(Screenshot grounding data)
<<<<
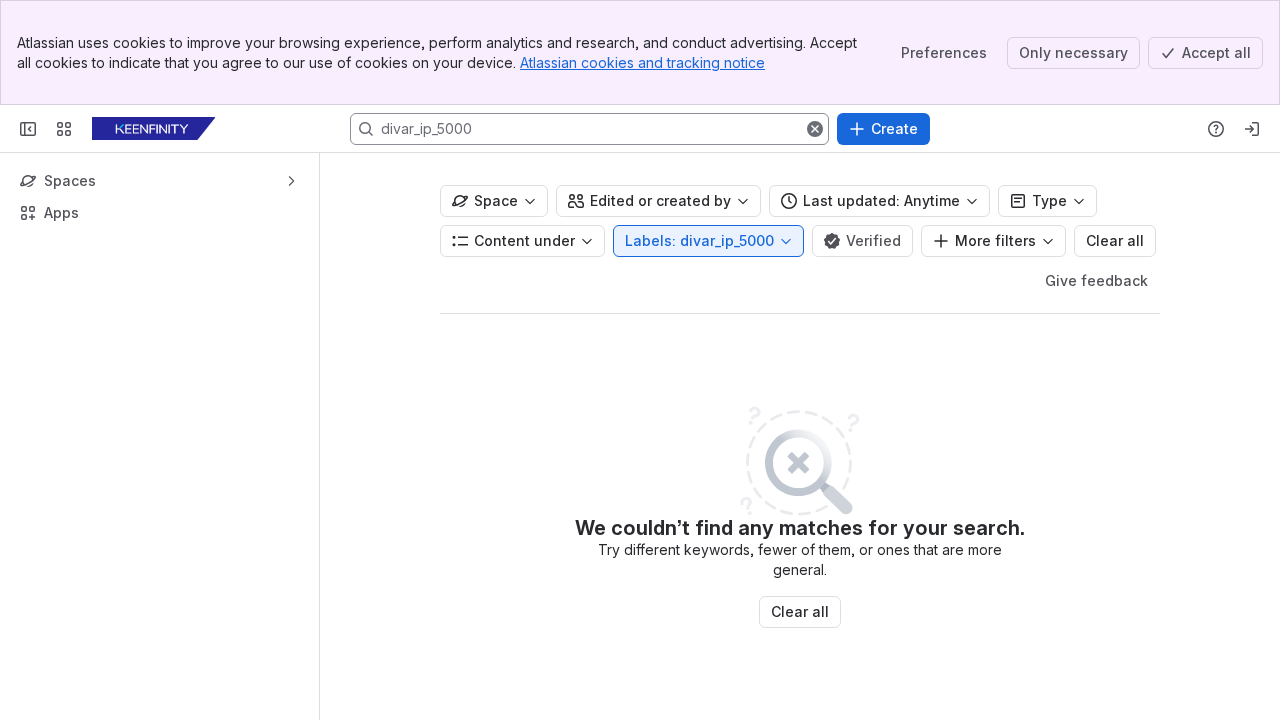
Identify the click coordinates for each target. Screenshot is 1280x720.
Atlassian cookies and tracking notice (642, 62)
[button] (815, 129)
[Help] (1216, 129)
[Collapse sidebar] (28, 129)
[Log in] (1252, 129)
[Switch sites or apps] (64, 129)
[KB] (153, 129)
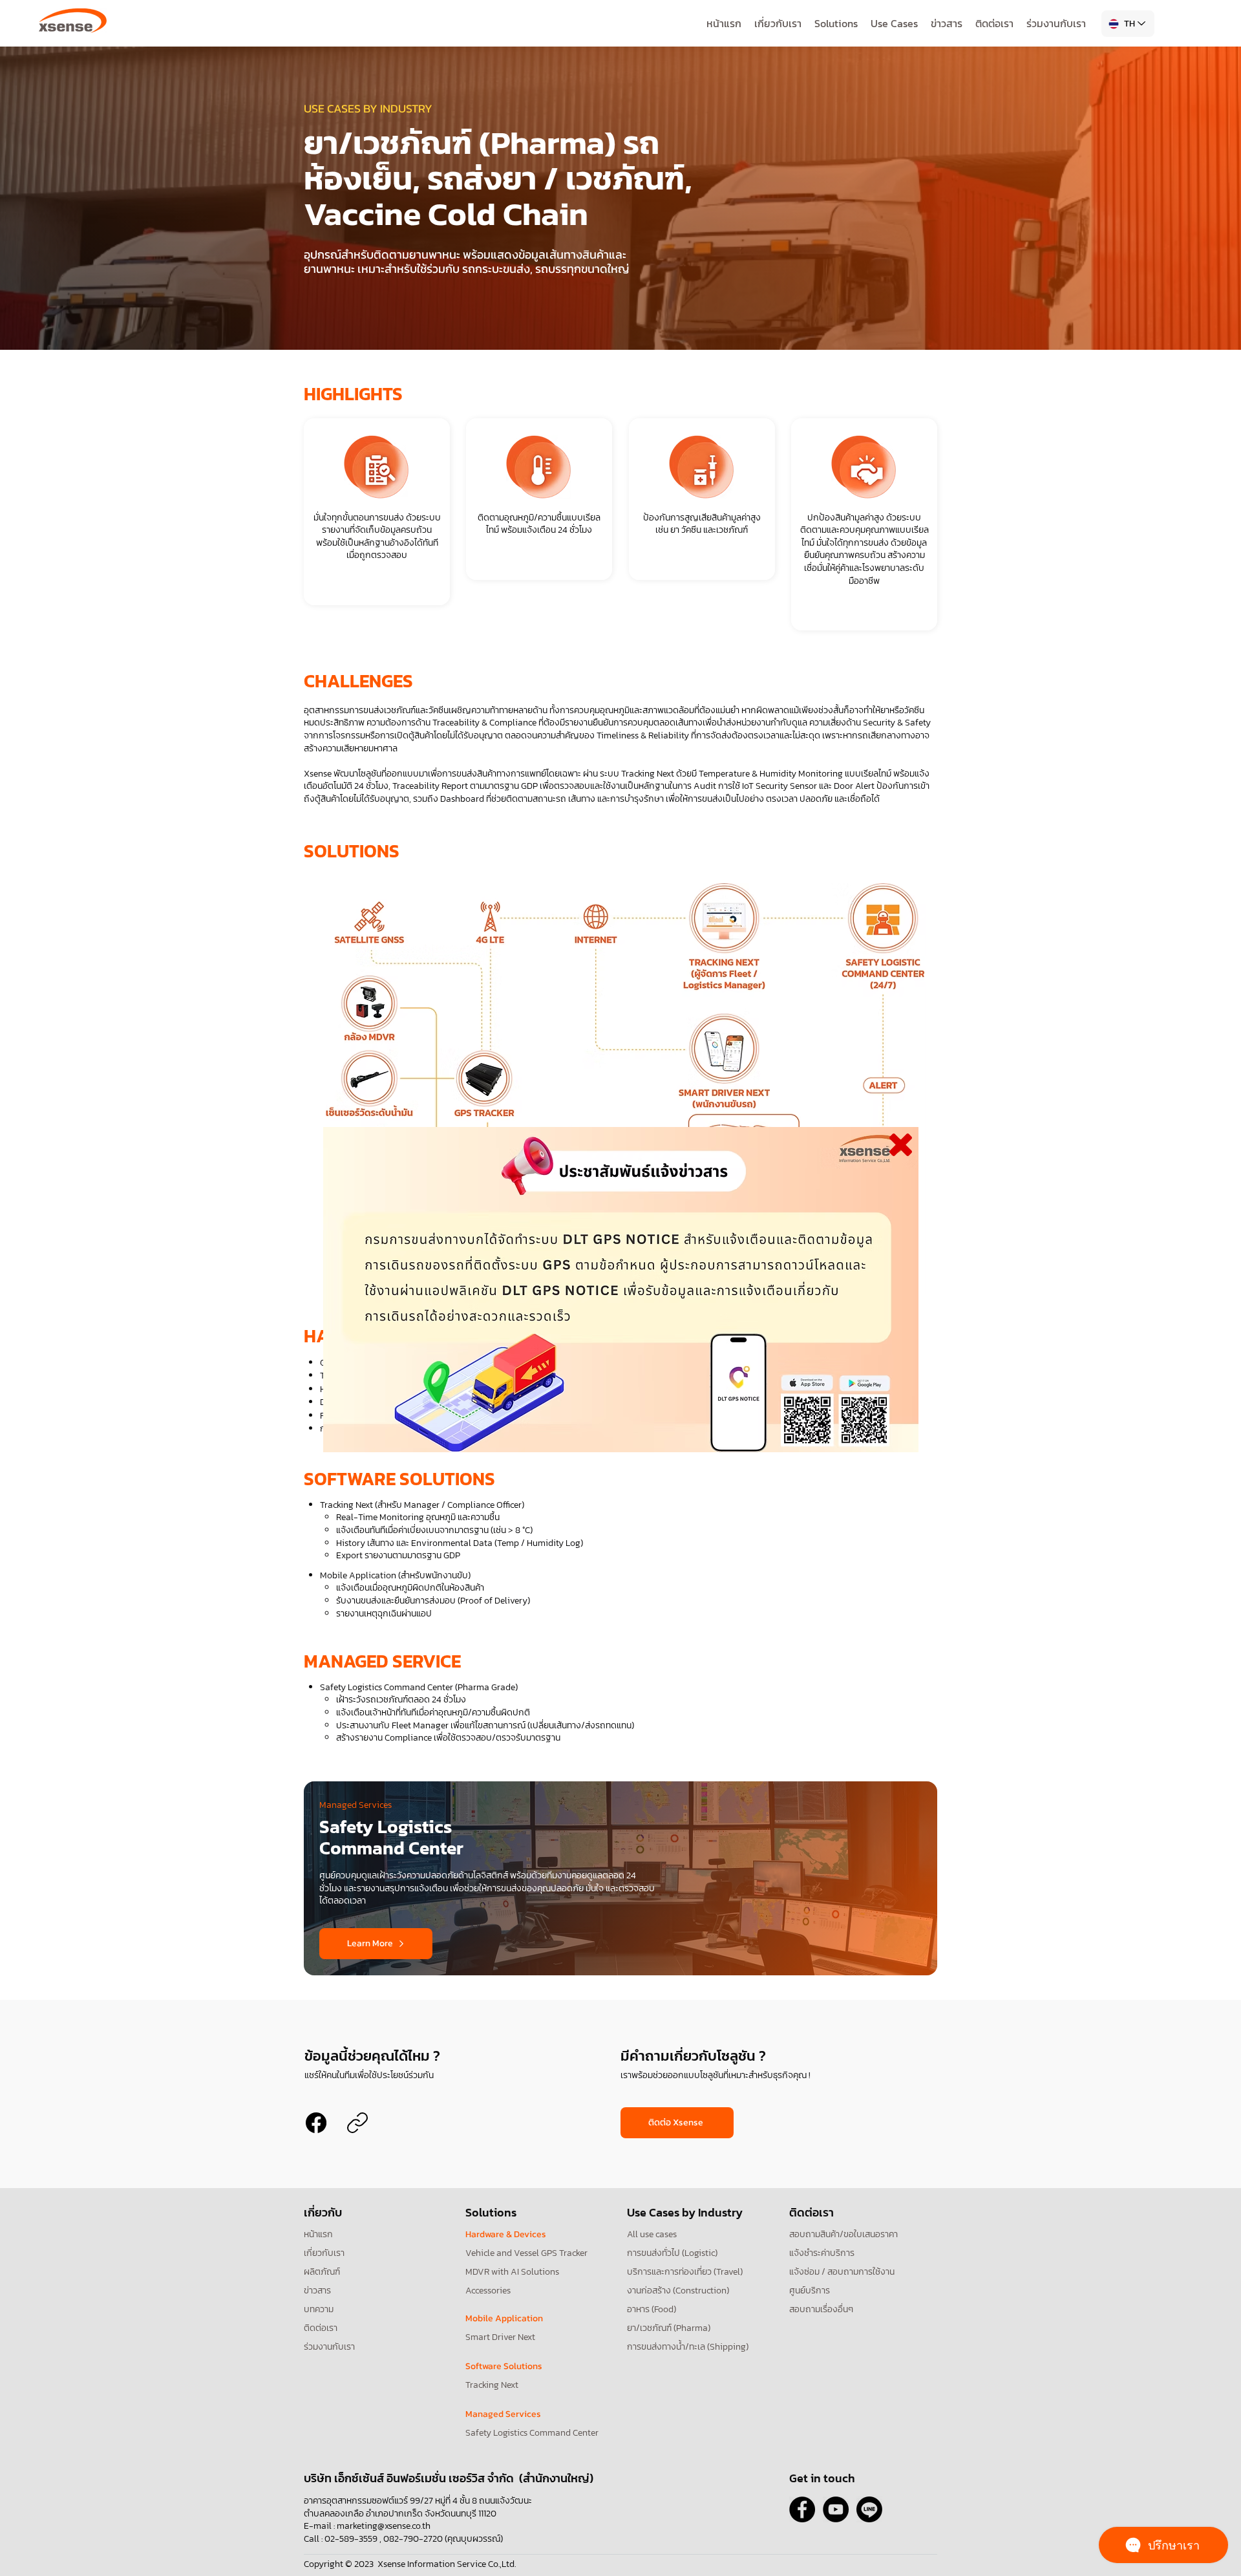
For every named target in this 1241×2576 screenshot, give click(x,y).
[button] (620, 1289)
>>>>
## Action item
The line with "[Collapse sidebar] (28, 129)" and each line after it, through the final line of the data, are to be duplicated exactly, with pictures left out and nothing more included.

## Result below
[Collapse sidebar] (28, 129)
[Log in] (1252, 129)
[Switch sites or apps] (64, 129)
[KB] (153, 129)
For every named target in this 1241×2576 screenshot, give click(x,y).
[button] (620, 1289)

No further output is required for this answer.